Cambia "pixels" por "px" en las líneas que van desde la que contiene "Toggle the 自动刷新 开 indicator" hasta la que contiene "point(1498,29)", ambas incluidas. Reescribe solo esas líneas y deja todo lo demás sin modificar.

### Material proporcionado
_ _ _ _ _ _ _
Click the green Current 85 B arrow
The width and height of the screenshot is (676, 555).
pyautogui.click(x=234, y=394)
_ _ _ _ _ _ _
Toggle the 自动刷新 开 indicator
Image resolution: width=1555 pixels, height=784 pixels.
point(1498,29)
_ _ _ _ _ _ _
### La solución
Toggle the 自动刷新 开 indicator
Image resolution: width=1555 px, height=784 px.
point(1498,29)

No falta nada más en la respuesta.